*** Opening Input for this task ***

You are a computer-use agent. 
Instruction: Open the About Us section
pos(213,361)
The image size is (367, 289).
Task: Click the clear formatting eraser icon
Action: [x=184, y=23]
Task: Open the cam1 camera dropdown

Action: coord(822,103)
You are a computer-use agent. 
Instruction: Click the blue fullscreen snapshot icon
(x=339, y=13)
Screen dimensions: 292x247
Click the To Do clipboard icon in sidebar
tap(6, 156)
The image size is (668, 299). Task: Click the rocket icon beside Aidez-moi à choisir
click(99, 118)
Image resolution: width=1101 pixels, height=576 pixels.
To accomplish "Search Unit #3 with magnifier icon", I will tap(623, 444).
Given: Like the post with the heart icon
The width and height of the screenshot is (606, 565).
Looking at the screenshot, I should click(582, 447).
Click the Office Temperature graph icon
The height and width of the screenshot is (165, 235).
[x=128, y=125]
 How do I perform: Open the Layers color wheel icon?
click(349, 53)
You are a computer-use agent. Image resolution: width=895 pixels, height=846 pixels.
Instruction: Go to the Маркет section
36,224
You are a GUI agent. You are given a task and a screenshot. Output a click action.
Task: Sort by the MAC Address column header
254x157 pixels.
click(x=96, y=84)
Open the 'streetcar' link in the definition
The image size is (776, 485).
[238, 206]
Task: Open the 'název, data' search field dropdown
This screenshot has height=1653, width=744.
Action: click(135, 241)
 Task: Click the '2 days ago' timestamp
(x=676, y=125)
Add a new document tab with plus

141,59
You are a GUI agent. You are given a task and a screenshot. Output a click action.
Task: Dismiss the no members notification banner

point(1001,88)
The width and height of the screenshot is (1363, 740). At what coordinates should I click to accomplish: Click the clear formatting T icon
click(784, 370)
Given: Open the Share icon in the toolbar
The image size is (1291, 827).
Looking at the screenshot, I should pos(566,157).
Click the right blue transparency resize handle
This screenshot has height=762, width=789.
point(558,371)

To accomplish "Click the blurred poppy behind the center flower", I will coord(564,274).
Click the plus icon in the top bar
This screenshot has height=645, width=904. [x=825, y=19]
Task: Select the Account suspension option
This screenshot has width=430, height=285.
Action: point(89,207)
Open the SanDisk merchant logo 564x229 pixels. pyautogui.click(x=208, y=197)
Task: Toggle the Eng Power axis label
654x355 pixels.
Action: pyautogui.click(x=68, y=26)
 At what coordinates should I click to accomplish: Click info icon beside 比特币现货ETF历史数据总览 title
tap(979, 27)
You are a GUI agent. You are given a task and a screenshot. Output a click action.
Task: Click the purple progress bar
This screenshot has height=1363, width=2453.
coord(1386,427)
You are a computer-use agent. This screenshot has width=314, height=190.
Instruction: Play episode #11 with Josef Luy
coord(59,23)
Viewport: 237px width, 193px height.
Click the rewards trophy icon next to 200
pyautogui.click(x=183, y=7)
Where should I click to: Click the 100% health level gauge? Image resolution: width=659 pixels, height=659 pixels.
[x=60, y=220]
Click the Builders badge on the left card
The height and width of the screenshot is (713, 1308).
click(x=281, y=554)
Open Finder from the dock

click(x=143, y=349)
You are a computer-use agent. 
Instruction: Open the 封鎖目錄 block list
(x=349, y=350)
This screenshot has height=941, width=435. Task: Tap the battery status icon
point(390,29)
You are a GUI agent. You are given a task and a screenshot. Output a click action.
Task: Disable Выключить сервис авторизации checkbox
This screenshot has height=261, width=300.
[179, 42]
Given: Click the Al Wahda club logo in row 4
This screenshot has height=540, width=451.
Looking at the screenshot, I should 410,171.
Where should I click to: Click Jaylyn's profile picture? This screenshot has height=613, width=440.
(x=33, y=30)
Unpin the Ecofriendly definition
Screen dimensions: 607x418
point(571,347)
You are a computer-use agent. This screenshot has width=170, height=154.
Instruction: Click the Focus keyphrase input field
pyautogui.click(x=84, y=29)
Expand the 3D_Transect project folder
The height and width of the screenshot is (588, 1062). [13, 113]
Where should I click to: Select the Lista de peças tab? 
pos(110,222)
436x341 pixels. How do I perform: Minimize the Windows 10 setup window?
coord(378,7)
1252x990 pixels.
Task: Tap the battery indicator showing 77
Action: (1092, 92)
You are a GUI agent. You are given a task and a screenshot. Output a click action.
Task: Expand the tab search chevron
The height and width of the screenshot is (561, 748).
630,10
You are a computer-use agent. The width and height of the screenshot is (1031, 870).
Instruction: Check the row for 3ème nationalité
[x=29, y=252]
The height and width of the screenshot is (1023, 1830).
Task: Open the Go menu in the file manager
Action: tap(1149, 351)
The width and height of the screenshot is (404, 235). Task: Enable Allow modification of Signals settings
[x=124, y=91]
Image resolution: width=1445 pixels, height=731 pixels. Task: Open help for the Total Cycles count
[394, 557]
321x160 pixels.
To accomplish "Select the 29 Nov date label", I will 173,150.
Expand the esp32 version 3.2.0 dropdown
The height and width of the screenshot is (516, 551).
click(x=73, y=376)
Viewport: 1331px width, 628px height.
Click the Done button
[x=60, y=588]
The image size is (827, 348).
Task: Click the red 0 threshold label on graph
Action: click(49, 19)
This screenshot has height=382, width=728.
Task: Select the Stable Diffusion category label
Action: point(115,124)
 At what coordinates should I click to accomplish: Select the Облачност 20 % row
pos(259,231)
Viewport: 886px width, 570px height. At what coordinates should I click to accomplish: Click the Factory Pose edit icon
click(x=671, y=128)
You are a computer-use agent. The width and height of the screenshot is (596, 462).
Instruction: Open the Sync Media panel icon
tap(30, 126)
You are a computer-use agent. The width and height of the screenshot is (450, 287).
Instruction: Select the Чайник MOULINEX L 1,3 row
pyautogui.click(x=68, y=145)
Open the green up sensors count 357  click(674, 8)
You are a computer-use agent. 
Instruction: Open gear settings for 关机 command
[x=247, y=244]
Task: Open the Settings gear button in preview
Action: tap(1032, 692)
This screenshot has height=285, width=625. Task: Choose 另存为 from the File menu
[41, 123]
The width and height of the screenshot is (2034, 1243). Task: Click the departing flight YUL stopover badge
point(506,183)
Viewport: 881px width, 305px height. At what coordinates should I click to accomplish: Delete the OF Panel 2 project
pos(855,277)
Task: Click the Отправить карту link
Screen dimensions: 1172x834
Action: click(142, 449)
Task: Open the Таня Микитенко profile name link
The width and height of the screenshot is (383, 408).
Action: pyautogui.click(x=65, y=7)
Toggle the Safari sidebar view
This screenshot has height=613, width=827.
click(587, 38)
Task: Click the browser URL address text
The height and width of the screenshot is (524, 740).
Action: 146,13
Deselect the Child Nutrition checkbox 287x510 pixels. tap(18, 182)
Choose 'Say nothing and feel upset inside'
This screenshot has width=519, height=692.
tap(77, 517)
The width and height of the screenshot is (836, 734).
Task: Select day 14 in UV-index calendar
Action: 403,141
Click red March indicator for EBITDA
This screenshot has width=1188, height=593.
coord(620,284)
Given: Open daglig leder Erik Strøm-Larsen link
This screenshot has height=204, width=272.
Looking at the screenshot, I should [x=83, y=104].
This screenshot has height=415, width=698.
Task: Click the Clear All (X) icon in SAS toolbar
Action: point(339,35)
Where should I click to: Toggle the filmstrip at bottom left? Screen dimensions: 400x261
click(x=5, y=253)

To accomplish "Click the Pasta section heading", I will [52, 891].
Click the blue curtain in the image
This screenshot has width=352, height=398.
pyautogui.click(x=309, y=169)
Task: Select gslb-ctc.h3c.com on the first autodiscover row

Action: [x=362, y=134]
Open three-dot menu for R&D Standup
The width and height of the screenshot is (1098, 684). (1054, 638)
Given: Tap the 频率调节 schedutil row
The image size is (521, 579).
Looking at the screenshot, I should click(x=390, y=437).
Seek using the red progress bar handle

*** Closing Input for this task ***

In the data above, find the line that contains "The image size is (668, 299)." and the line that contains "Given: Like the post with the heart icon". Repeat exactly those lines and every line between them, and only those.

(Reply)
The image size is (668, 299). Task: Click the rocket icon beside Aidez-moi à choisir
click(99, 118)
Image resolution: width=1101 pixels, height=576 pixels.
To accomplish "Search Unit #3 with magnifier icon", I will tap(623, 444).
Given: Like the post with the heart icon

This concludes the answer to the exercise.